Provided data:
■ ■ ■ ■
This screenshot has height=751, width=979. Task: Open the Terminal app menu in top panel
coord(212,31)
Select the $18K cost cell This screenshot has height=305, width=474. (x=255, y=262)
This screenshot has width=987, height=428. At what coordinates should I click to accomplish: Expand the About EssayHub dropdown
■ ■ ■ ■
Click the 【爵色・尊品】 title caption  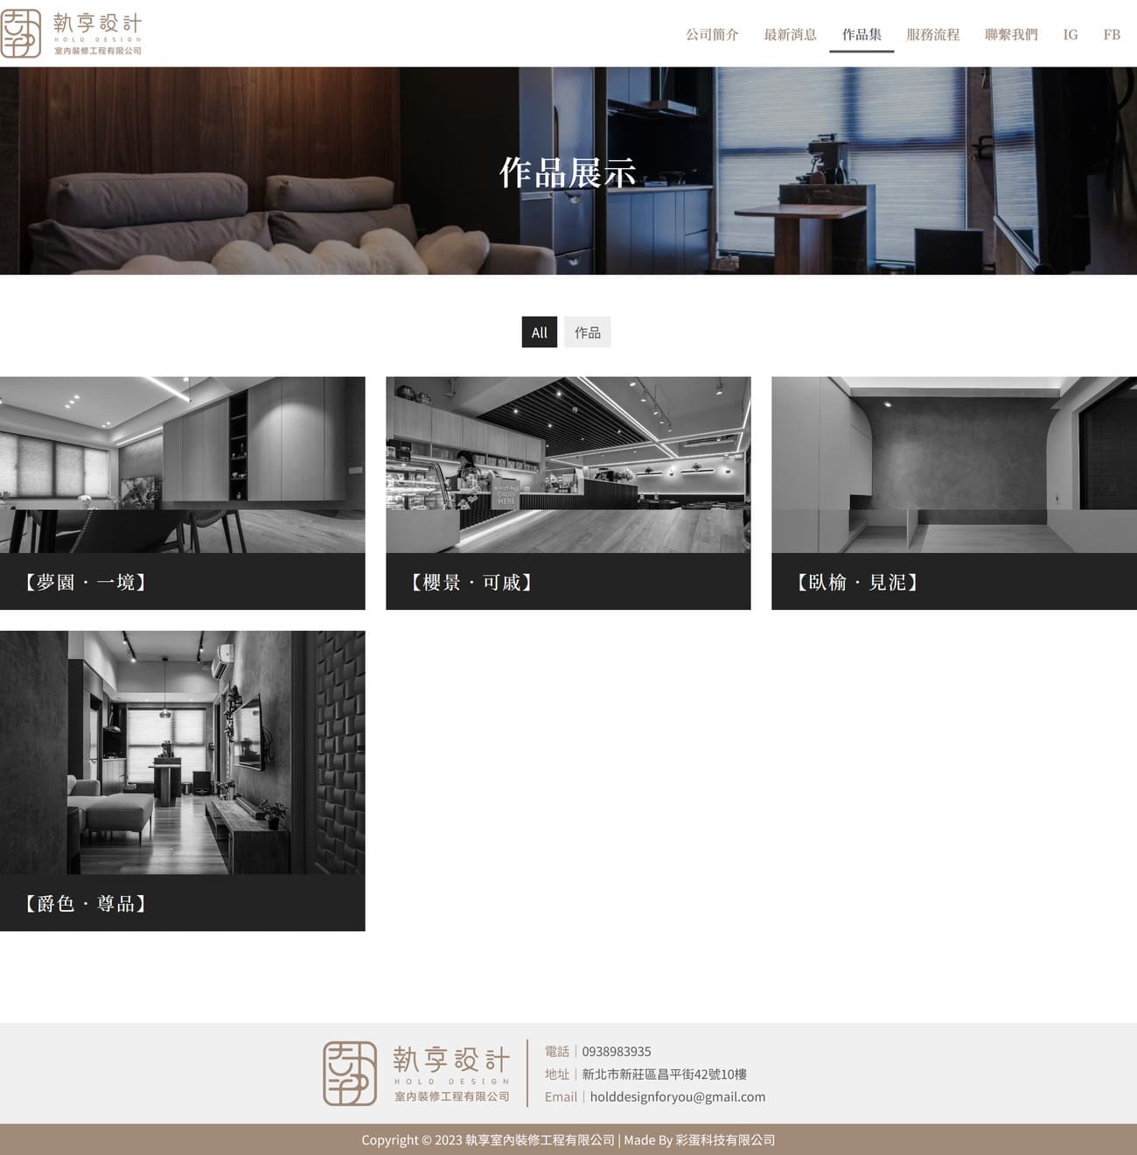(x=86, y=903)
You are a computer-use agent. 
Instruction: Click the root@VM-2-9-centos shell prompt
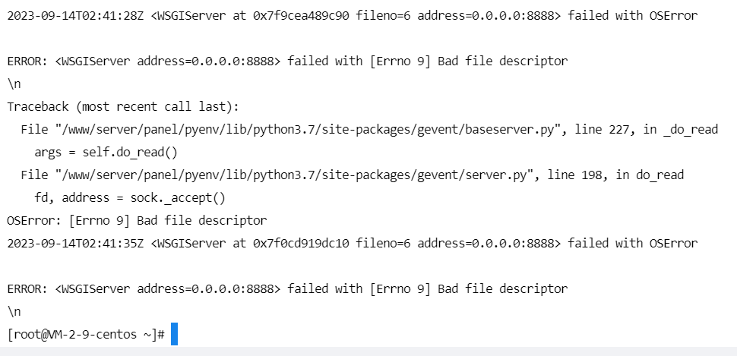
■ ■ ■ ■
Your task:
Please give an exact copy of the entries above, from the line with "You are a computer-use agent." down to the line with "Instruction: Click the", inclusive, and nothing else.

Response to the task:
You are a computer-use agent. 
Instruction: Click the root@VM-2-9-centos shell prompt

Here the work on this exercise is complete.